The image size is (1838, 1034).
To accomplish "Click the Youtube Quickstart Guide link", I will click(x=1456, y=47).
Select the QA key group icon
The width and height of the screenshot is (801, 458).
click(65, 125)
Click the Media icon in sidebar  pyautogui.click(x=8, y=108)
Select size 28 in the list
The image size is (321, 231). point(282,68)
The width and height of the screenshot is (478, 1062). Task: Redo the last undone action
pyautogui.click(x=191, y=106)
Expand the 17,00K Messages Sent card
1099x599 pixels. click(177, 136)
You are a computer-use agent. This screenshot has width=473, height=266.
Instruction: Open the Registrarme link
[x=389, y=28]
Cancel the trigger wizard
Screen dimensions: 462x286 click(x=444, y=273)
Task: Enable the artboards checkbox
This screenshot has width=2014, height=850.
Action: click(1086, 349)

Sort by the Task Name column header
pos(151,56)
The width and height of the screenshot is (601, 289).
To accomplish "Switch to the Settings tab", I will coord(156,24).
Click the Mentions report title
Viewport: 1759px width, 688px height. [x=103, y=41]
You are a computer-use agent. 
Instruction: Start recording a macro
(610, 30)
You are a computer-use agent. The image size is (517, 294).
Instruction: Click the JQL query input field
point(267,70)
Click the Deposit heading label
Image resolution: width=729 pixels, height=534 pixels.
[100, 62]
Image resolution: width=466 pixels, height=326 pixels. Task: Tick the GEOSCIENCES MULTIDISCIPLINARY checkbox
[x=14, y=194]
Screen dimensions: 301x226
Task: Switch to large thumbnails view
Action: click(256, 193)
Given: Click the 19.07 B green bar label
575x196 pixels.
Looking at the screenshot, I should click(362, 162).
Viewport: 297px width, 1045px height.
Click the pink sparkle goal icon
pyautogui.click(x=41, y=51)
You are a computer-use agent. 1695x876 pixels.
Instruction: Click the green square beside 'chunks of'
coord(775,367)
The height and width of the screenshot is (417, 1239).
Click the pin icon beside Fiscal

> **AIM**
Render all of the data above as a Markdown table with two columns, Row and Line, giving each line a sequential number and omitting blank lines.

> **FULL ANSWER**
| Row | Line |
|---|---|
| 1 | The image size is (1838, 1034). |
| 2 | To accomplish "Click the Youtube Quickstart Guide link", I will click(x=1456, y=47). |
| 3 | Select the QA key group icon |
| 4 | The width and height of the screenshot is (801, 458). |
| 5 | click(65, 125) |
| 6 | Click the Media icon in sidebar  pyautogui.click(x=8, y=108) |
| 7 | Select size 28 in the list |
| 8 | The image size is (321, 231). point(282,68) |
| 9 | The width and height of the screenshot is (478, 1062). Task: Redo the last undone action |
| 10 | pyautogui.click(x=191, y=106) |
| 11 | Expand the 17,00K Messages Sent card |
| 12 | 1099x599 pixels. click(177, 136) |
| 13 | You are a computer-use agent. This screenshot has width=473, height=266. |
| 14 | Instruction: Open the Registrarme link |
| 15 | [x=389, y=28] |
| 16 | Cancel the trigger wizard |
| 17 | Screen dimensions: 462x286 click(x=444, y=273) |
| 18 | Task: Enable the artboards checkbox |
| 19 | This screenshot has width=2014, height=850. |
| 20 | Action: click(1086, 349) |
| 21 | Sort by the Task Name column header |
| 22 | pos(151,56) |
| 23 | The width and height of the screenshot is (601, 289). |
| 24 | To accomplish "Switch to the Settings tab", I will coord(156,24). |
| 25 | Click the Mentions report title |
| 26 | Viewport: 1759px width, 688px height. [x=103, y=41] |
| 27 | You are a computer-use agent.  |
| 28 | Instruction: Start recording a macro |
| 29 | (610, 30) |
| 30 | You are a computer-use agent. The image size is (517, 294). |
| 31 | Instruction: Click the JQL query input field |
| 32 | point(267,70) |
| 33 | Click the Deposit heading label |
| 34 | Image resolution: width=729 pixels, height=534 pixels. |
| 35 | [100, 62] |
| 36 | Image resolution: width=466 pixels, height=326 pixels. Task: Tick the GEOSCIENCES MULTIDISCIPLINARY checkbox |
| 37 | [x=14, y=194] |
| 38 | Screen dimensions: 301x226 |
| 39 | Task: Switch to large thumbnails view |
| 40 | Action: click(256, 193) |
| 41 | Given: Click the 19.07 B green bar label |
| 42 | 575x196 pixels. |
| 43 | Looking at the screenshot, I should click(362, 162). |
| 44 | Viewport: 297px width, 1045px height. |
| 45 | Click the pink sparkle goal icon |
| 46 | pyautogui.click(x=41, y=51) |
| 47 | You are a computer-use agent. 1695x876 pixels. |
| 48 | Instruction: Click the green square beside 'chunks of' |
| 49 | coord(775,367) |
| 50 | The height and width of the screenshot is (417, 1239). |
| 51 | Click the pin icon beside Fiscal |